SilentXMRMiner Hides in Spiderman Movie
ReasonLabs researchers recently detected a Monero miner in a torrent download of the Spider-Man: No Way Home movie. Of course, using the name of the movie is a luring technique that we have seen in other campaigns, as well.
The file the researchers detected is called “spiderman_net_putidomoi.torrent.exe,” when means “spiderman_no_wayhome.torrent.exe” when translated from Russian. By the looks of it, the origin of the file is also from a Russian torrenting website.
“This miner adds exclusions to Windows Defender, creates persistence, and spawns a watchdog process to maintain its activity,” the researchers said.
At the time ReasonLabs created their report, the malware wasn’t present in VirusTotal.

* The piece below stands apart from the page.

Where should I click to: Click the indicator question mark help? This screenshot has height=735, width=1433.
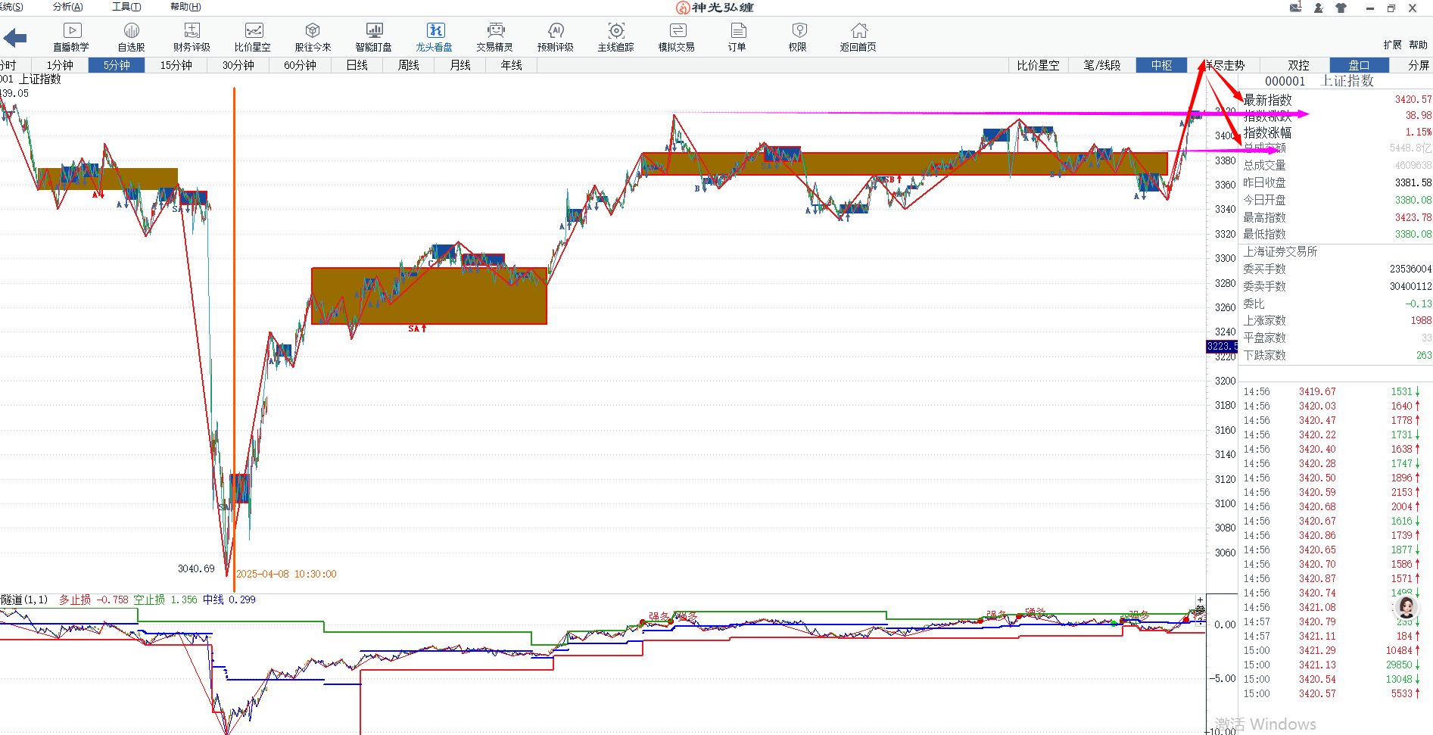[1200, 618]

To avoid detection and attention, the malware relies on legitimate names for the files and processes it creates.
After the analysis, the researchers were able to determine that the malware is in fact a version of SilentXMRMiner, which is available on GitHub. “The project offers a comfortable GUI to compile a new miner, with the relevant information per user. After the information is supplied, all that is left is to distribute the miner,” the report said.

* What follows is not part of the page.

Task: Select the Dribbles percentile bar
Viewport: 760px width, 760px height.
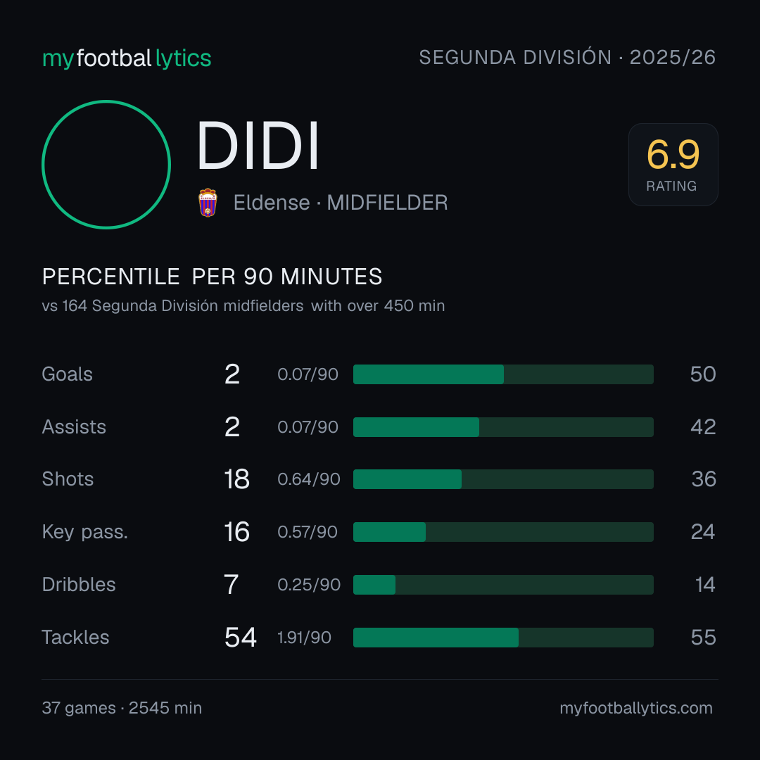Action: point(503,585)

This SilentXMRMiner malicious campaign is a great reminder of how vigilant users should be when downloading content from the internet. Torrenting has always been a risky online behavior. Always make sure that the torrent is safe to download.
Beware the Fake Copies of Anticipated Series and Movies
In 2019, the internet was flooded with fake copies of episodes of the last Game of Thrones season. More specifically, the first and last episodes of each Game of Thrones season were the most dangerous.
Of course, downloading copyrighted content is illegal in its own terms. Cybercriminals are just exploiting this fact and are planting malware in fake torrents. Infecting users through torrents is quite easy, as no one really bothers to check the extensions of the downloaded files where malware usually lurks.